Well, it's happening -- I'm finally reading Infinite Jest, Dave Foster Wallace's gargantuan novel of addiction. This is a book unlike any other: huge and hulking, challenging and opaque, it's a novel that takes on tennis at the same time as quaaludes. It's a book brimming with pain, but peppered with levity. It's a book, in short, written by a contemporary giant, one who approached that gilded thing we call genius.
Infinite Jest pushes one thousand pages, so my plan is to write three blog posts -- each after about three hundred pages. This is the first of my posts and I'll structure it around a series of observations:
- I'm not sure Jest is a book to enjoy; it's a book to marvel at, certainly, but it's not a book to love: it's simply too challenging for that. Reading it requires unusual concentration.
- Foster Wallace had a mind that stretched in all directions: from the arcane and technical, to the athletic and comedic. He writes about junior tennis, for instance, with as much detail and intensity as he does Quebec separatism. It's that obsessive quality that fuels the novel.
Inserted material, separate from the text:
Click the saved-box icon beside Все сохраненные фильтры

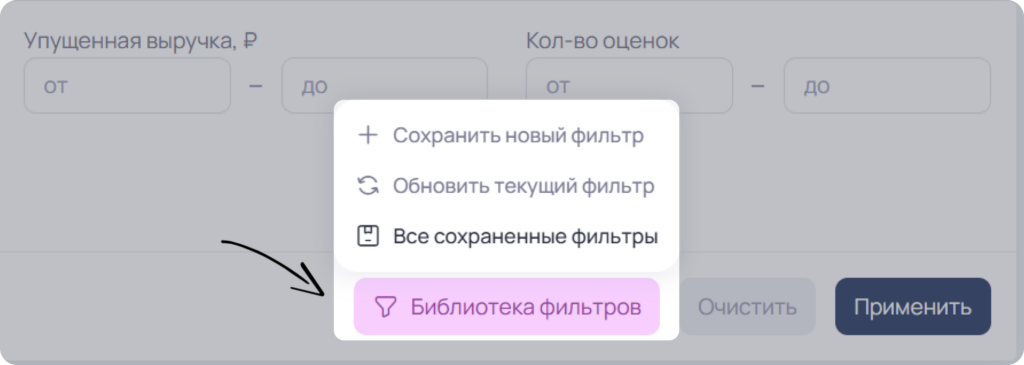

- No doubt, this is a book about addiction -- in all its forms: from drugs and drinking to the pursuit of athletic excellence. On some level, Foster Wallace's point seems to be that it's all the same: that we can become addicted by anything, at any moment; that addiction is about more than substance alone.
- For me, the most enjoyable parts of the book touch on the Incandenza family. (This is probably also because they're the most accessible sections, too.) When Foster Wallace get going, and when the absurdity of Incandenza family is exposed, there's a transcendent quality: it's as if Foster Wallace had touched something true.
- One final note: while this is a sorrowful novel, it's also a funny one. Foster Wallace generates youthful characters who are both aspiring athletes and uncommon intellectuals. The result is a book overflowing with language. Each page, each paragraph charts that divide: between the physical and the intellectual, between the precision of sport and the rigor of academic pursuit. That linguistic interplay -- which is mirrored in sections about substance abuse as well -- is at least part of the jest.
OK -- that's it for now. I'll be back with my second post after another three hundred pages or so. Wish me luck!